▶ Written exercise A
Can you reproduce the passage of the article on the Wet’suwet’en agreement starting at "Wet’suwet’en deal recognizes" and ending at "is being built through their territory by Coastal Gaslink.", word for word?
# START OF Source document
Wet’suwet’en deal recognizes rights, title; sets stage for ongoing talks
Does not address opposition to the natural gas pipeline being built through their territory by Coastal Gaslink.
SMITHERS, BC — A draft agreement between hereditary chiefs who oppose a pipeline in northern British Columbia and the federal and provincial governments recognizes the rights and title of the Wet’suwet’en under the First Nation’s system of governance.
The memorandum of understanding reached more than two months ago was released May 12 by the Wet’suwet’en on its website.
The document does not address Wet’suwet’en opposition to the natural gas pipeline that is being built through their territory by Coastal Gaslink.
A frequently asked questions document on the website says the agreement has no impact on the pipeline.
“In fact, the other two governments know that they will need to address the impact of (the pipeline) on the Wet’suwet’en territory,” the document says.
It says the government is “on notice of the severe impact” from the pipeline in the southern Wet’suwet’en territory.
“Nothing in this agreement restricts the court actions and protests relating to (Coastal Gaslink) from proceeding.”
A spokesman for the hereditary chiefs could not be reached for comment.
# END OF Source document
▶ Written exercise B
In the first block of rows below, write out the lines starting at the line containing "The height and" and ending at the line containing "pos(119,45)", both included, exactly as they appear and with nothing else.
# START OF Dataset extract
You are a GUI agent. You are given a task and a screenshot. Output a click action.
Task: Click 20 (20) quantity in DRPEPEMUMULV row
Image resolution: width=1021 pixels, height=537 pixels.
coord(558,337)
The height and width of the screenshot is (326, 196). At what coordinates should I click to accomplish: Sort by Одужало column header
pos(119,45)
# END OF Dataset extract
# START OF Dataset extract
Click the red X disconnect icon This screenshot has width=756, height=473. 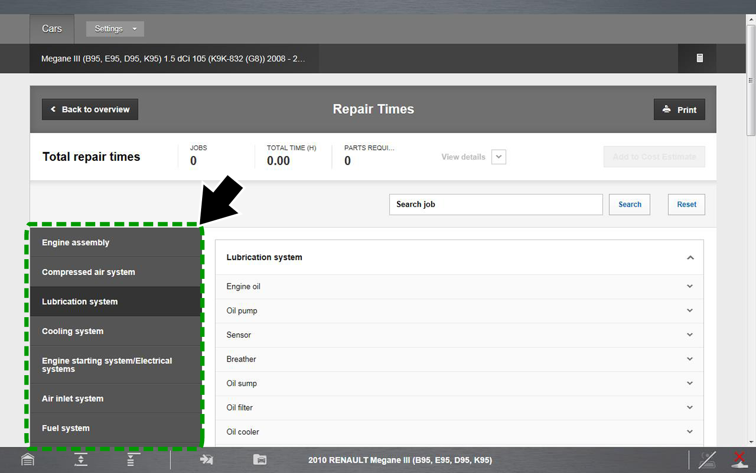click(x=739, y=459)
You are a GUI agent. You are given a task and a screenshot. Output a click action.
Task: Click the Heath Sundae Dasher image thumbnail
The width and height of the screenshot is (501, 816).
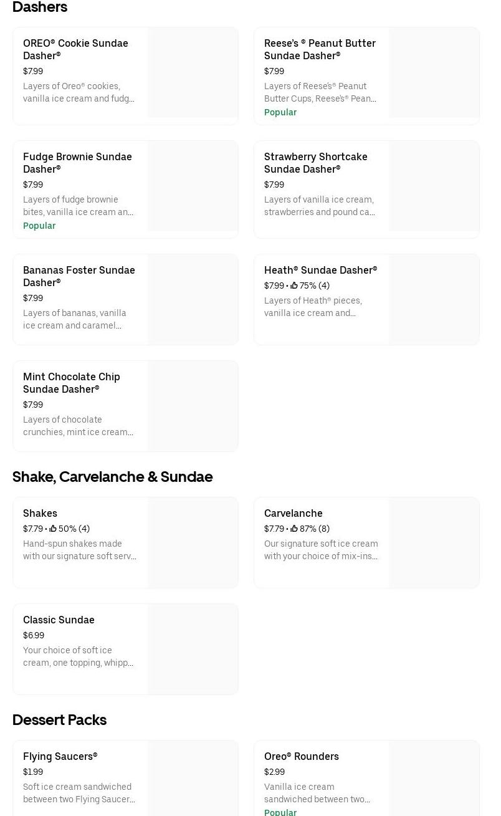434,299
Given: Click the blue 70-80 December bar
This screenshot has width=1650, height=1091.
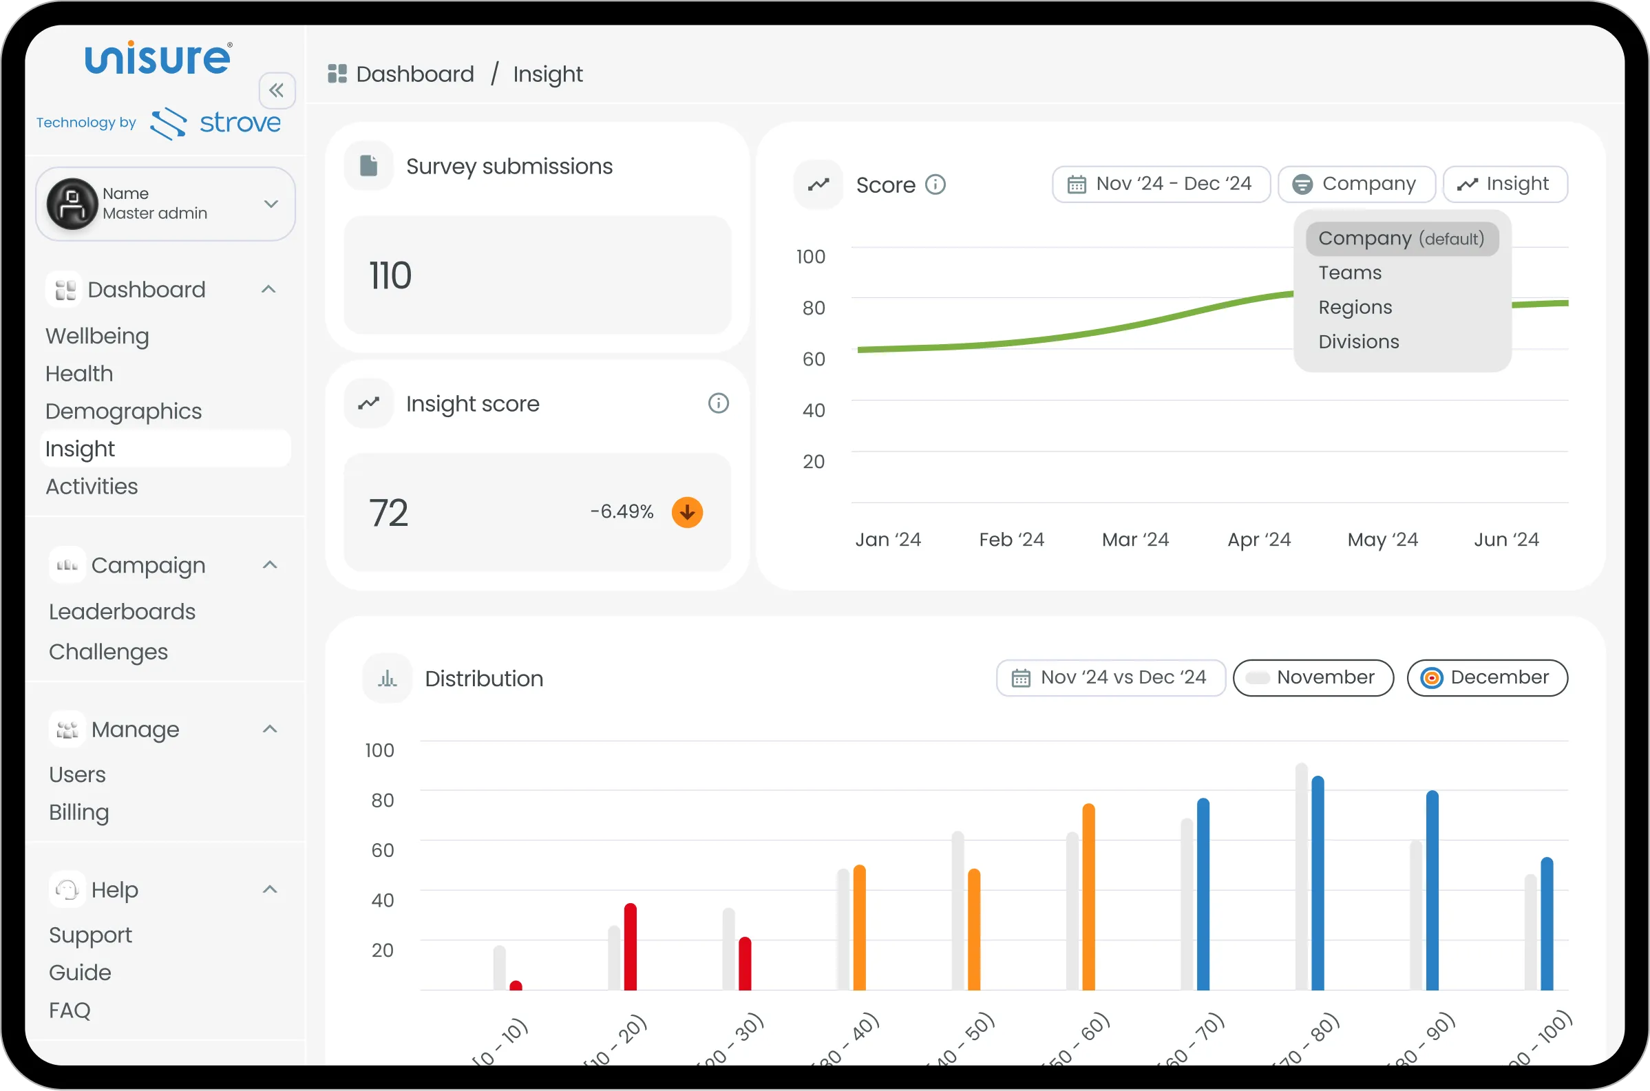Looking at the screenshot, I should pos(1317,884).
# END OF Dataset extract
▶ Complete output A
Wet’suwet’en deal recognizes rights, title; sets stage for ongoing talks
Does not address opposition to the natural gas pipeline being built through their territory by Coastal Gaslink.
SMITHERS, BC — A draft agreement between hereditary chiefs who oppose a pipeline in northern British Columbia and the federal and provincial governments recognizes the rights and title of the Wet’suwet’en under the First Nation’s system of governance.
The memorandum of understanding reached more than two months ago was released May 12 by the Wet’suwet’en on its website.
The document does not address Wet’suwet’en opposition to the natural gas pipeline that is being built through their territory by Coastal Gaslink.

▶ Complete output B
The height and width of the screenshot is (326, 196). At what coordinates should I click to accomplish: Sort by Одужало column header
pos(119,45)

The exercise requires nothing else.